# Canon 70-200 f/4 IS



## hts (Dec 19, 2001)

Will I be able to capture good freeze-frame action shots (i.e., kids hitting a baseball, kicking a soccer ball, breaking a board, etc.) with the f4 or should I really get the f/2.8? I have a line on a relatively new (7/09) used f4 for $1k which seems like a good deal to me (I really can't afford the f/2.8 IS right now).

I've read the reviews on Fred Miranda, digital picture, etc. and I'm obviously still unsure. If I had the money to get both the 24-105 and the 70-200 2.8 IS it'd be a no-brainer, but I don't, so now I'm leaning toward the 24-105 and 70-200 f4. 

Thoughts/opinions welcome. Also, if anyone has a link to a comparo of the two 70-200's (2.8 and f4 IS) that'd be great.


----------



## uracowman (Jun 30, 2009)

that lens is alright. If you plan on using this for sports photography and such, IS isn't really needed. IS compensates hand shake, not a moving object.

As far as f2.8 is concerned, ask yourself if you need the extra stop of light. If not, then the f4 may be a decent, cheap telephoto to use. Just as you stated though, the 24-105 F4L IS is a decent carry around lens to have on a full frame but I wouldn't use it on a 1.6x crop. I personally own the lens but I rarely ever use the 105 end of the focal range. Also, I would never consider getting the 70-200 2.8 IS. The lens is a BRICK.


----------



## hts (Dec 19, 2001)

ok, thanks. I doubt that I'll use a tripod (at least I don't intend to), so hopefully I'll be ok with the 70-200 f4 IS for shooting our boys' activities.

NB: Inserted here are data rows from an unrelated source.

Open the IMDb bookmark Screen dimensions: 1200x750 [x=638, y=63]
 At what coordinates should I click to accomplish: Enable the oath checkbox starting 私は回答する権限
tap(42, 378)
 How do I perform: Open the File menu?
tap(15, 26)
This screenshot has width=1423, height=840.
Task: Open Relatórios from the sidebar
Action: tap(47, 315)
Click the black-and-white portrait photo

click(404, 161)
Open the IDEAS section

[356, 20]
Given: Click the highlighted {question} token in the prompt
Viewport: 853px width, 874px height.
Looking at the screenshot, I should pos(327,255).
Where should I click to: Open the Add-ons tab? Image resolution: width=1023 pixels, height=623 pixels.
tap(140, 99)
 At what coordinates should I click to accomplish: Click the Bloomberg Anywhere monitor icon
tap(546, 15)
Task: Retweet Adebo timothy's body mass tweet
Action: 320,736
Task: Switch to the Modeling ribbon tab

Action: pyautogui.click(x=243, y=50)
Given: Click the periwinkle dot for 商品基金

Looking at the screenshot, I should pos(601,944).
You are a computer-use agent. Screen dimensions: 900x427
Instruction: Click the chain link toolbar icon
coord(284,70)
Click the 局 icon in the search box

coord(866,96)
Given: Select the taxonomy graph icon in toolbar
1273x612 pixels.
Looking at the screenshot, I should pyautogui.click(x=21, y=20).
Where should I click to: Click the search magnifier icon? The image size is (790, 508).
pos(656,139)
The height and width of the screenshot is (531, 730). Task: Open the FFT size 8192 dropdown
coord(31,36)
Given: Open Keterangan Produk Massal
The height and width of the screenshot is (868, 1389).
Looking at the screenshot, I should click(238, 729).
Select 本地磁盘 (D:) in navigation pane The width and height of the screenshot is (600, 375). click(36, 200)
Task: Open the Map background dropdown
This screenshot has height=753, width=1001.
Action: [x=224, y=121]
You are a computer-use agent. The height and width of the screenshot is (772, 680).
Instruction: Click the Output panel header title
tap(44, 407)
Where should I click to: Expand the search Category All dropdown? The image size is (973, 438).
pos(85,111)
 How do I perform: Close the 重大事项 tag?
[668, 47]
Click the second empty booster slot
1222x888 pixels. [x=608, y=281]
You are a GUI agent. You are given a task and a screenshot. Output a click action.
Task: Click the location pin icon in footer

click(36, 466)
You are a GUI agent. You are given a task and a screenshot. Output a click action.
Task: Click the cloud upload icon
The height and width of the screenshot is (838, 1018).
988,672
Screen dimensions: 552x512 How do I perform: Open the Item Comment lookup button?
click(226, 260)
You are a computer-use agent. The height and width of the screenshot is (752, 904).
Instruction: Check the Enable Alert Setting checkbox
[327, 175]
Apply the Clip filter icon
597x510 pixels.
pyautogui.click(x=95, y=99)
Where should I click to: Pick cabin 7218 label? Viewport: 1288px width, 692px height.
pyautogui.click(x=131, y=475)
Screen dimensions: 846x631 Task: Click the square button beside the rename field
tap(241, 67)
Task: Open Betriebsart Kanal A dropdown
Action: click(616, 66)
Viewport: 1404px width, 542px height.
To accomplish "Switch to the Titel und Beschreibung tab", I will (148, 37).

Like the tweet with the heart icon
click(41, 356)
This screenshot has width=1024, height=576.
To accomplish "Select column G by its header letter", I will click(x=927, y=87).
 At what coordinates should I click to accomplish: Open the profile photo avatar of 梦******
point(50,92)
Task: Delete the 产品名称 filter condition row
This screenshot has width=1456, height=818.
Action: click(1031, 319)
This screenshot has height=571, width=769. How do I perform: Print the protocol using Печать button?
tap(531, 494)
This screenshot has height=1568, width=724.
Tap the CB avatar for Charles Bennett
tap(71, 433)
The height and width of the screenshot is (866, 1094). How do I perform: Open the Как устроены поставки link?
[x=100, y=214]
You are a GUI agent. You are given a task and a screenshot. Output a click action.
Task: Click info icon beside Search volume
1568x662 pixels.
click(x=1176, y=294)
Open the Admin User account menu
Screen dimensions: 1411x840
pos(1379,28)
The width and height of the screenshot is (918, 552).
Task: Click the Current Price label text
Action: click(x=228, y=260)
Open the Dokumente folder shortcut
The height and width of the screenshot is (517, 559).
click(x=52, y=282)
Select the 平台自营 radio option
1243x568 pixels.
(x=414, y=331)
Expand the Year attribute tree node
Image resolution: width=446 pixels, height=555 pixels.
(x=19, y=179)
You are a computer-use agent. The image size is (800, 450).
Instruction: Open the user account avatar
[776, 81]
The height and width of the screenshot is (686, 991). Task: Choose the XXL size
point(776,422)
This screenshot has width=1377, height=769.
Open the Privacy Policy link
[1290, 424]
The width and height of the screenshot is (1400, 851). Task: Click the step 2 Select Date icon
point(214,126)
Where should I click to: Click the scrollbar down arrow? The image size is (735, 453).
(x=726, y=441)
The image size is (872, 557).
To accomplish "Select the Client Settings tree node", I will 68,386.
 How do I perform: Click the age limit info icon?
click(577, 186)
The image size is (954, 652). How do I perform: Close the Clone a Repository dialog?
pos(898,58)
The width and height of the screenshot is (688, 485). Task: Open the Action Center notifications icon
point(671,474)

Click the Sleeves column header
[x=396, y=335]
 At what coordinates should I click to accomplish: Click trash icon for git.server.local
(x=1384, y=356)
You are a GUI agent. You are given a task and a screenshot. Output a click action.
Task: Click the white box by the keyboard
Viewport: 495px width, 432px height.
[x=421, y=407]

I know you hate this, but I think I'm back to the 28-135 along with the 70-200 now on my 1.6x, as I just cant currently justify the (almost) $2k that the 24-105 (or 24-70) and the 70-200 f4 would cost me (the 70-200 and 28-135 can be had for around $1,250, which is more in line with my current finances).

What else should I be looking at for a decent (affordable) carry around on my T1i? My current thought is to get the 70-200 f4 IS, 28-135, and a 50mm f/1.8 and hope that keeps me busy for awhile.


----------



## uracowman (Jun 30, 2009)

hts said:


> ok, thanks. I doubt that I'll use a tripod (at least I don't intend to), so hopefully I'll be ok with the 70-200 f4 IS for shooting our boys' activities. I know you hate this, but I think I'm back to the 28-135 along with the 70-200 now on my 1.6x, as I just cant currently justify the (almost) $2k that the 24-105 (or 24-70) and the 70-200 f4 would cost me (the 70-200 and 28-135 can be had for around $1,250, which is more in line with my current finances).
> 
> What else should I be looking at for a decent (affordable) carry around on my T1i? My current thought is to get the 70-200 f4 IS, 28-135, and a 50mm f/1.8 and hope that keeps me busy for awhile.


the tamron 28-75 or the 17-50 is a great alternative. If you plan on shooting mostly during the day or sunset, the Canon 17-40 F4L on a crop body has a pretty nice focal length.

If I were you, I would pass on IS. The IS system is very heavy and is not really needed unless you plan on shooting in low light conditions.


----------



## hts (Dec 19, 2001)

I don't understand why you think I wouldn't need the IS on the 70-200 unless I plan to shoot in low light? I thought having IS was *always* preferable to not having it?


----------



## 335i (Feb 23, 2007)

Why don't you look at a 135 f/2L or a 200 2.8L? 

Either of those will be incredibly sharp, less expensive than the 70-200 f2.8 or f/4 IS, and give you an advantage over the f/4 lenses (especially the 135 side of the 28-135).


----------



## 335i (Feb 23, 2007)

hts said:


> I don't understand why you think I wouldn't need the IS on the 70-200 unless I plan to shoot in low light? I thought having IS was *always* preferable to not having it?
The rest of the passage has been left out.